Implement the viterbi **without** computing in the log domain. What tagging accuracy do you achieve? How is it compared to the naive Bayes model of last week?

In [265]:
def viterbi(hmm, words):
    """
    Input:
    - hmm: an HMM object
    - words: a list of words (ie a sentence)
    Return:
    - a list of POS tags
    """

    chart = np.zeros((len(hmm.y_dict), len(words)), float)
    backpointer = np.zeros((len(hmm.y_dict), len(words)), float)
    for i in range(len(hmm.y_dict)):
        id_w0 = word_dict.str_to_id(words[0])
        chart[i,0] = hmm.init_prob[i]*hmm.observation_prob[i,id_w0]
        
    for i in range(1,len(words)):
        for j in range(len(hmm.y_dict)):
            b_score = -1.0
            for k in range(len(hmm.y_dict)):
                score = hmm.transition_prob[j,k]*hmm.observation_prob[j,i]*chart[k,i-1]
                if(score>b_score):
                    chart[j,i] = score
                    b_score = score
                    backpointer[j,i] = k
    #print(chart)           
    y = np.zeros(len(words))
    y[len(words)-1] = np.argmax(chart[:,len(words)-1], axis=0)
    
    print(chart)
    print(y)
    for j in range(1,len(words))[::-1]:
        y[j-1] = backpointer[int(y[j-2]),j]
    pred = [tags_dict.id_to_str(int(i)) for i in (y)]
    print(y)
    return pred

In [266]:
tags_dict.id_to_str(0)

'NOUN'

In [267]:
viterbi(hmm,['the', 'cat', 'is', 'black'])

[[5.48827851e-07 7.31243131e-08 2.89123138e-13 4.94855334e-16]
 [8.83851784e-07 3.02494725e-07 5.17741780e-10 7.56597151e-17]
 [2.63409992e-07 8.67638411e-08 2.96406369e-13 4.57502182e-12]
 [2.43788845e-07 5.28413238e-08 2.82911163e-12 5.94298264e-15]
 [9.20687901e-02 4.11947683e-09 3.47470702e-13 3.58938928e-17]
 [1.04005494e-06 2.21016739e-07 1.53197410e-12 1.33457129e-15]
 [4.06692240e-07 6.49123430e-09 5.70877953e-13 5.47216258e-16]
 [6.25914760e-07 7.20940783e-08 2.59895280e-13 3.88644654e-16]
 [1.14848182e-06 3.26308767e-07 5.22778481e-13 8.94773494e-16]
 [1.54934759e-06 1.14779890e-07 7.33280342e-13 1.25506278e-15]
 [3.05186913e-06 3.02629370e-08 1.16686735e-12 5.51200807e-16]
 [7.71170388e-07 5.69367132e-08 1.82886976e-12 3.13024397e-15]]
[0. 0. 0. 2.]
[4. 1. 1. 2.]


['DET', 'ADP', 'ADP', 'VERB']

In [243]:
# Evaluate the HMM using the viterbi
n_tags = 0
n_correct_tags = 0
for sentence in test_data:
    words = [w for w, t in sentence]
    pred = viterbi(hmm, words)
    n_tags += len(sentence)
    n_correct_tags += sum(1 for w in range(len(sentence))  if sentence[w][1] == pred[w])

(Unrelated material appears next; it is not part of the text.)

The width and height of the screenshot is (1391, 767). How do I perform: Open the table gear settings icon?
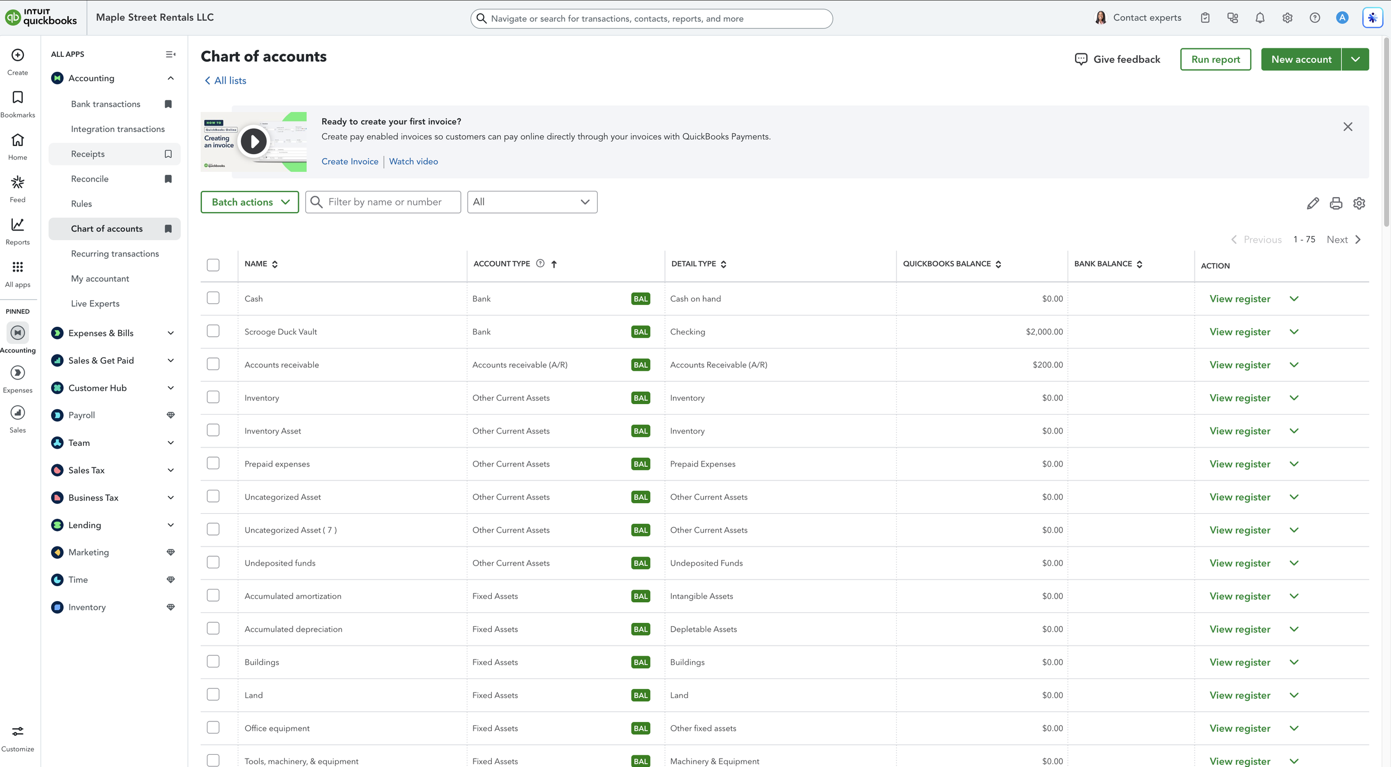1359,203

print("Tagging accuract: %.2f" % (100 * n_correct_tags / n_tags))

Tagging accuract: 20.93


# 2.3. Viterbi in the log domain

Copy/paste you code from the previous cell and change it to compute in the log domain. What tagging accuracy do you achieve? How is it compared to the naive Bayes model of last week and to the previous implementation of the viterbi?

In [None]:
def viterbi_log(hmm, words):
    """
    Input:
    - hmm: an HMM object
    - words: a list of words (ie a sentence)
    Return:
    - a list of POS tags
    """

    return pred

In [None]:
# Evaluate the HMM using the viterbi in the log domain

n_tags = 0
n_correct_tags = 0
for sentence in test_data:
    words = [w for w, t in sentence]
    pred = viterbi_log(hmm, words)
    n_tags += len(sentence)
    n_correct_tags += sum(1 for w in range(len(sentence))  if sentence[w][1] == pred[w])

print("Tagging accuract: %.2f" % (100 * n_correct_tags / n_tags))

# 3. Marginalization

As a last exercise, implement function that evaluate the probability of a sequence of words and a sequence of hidden states given a HMM.

In [None]:
def probabilit_y(hmm, tags):
    #TODO...

In [None]:
tags = "DET NOUN VERB DET ADJ NOUN .".split()
print(probabilit_y(hmm, tags))
random.shuffle(tags)
print(probabilit_y(hmm, tags))

In [None]:
def probabilit_x(hmm, words):
    # TODO

In [None]:
sentence = "This is a sentence .".split()
print(probabilit_x(hmm, sentence))
random.shuffle(sentence)
print(probabilit_x(hmm, sentence))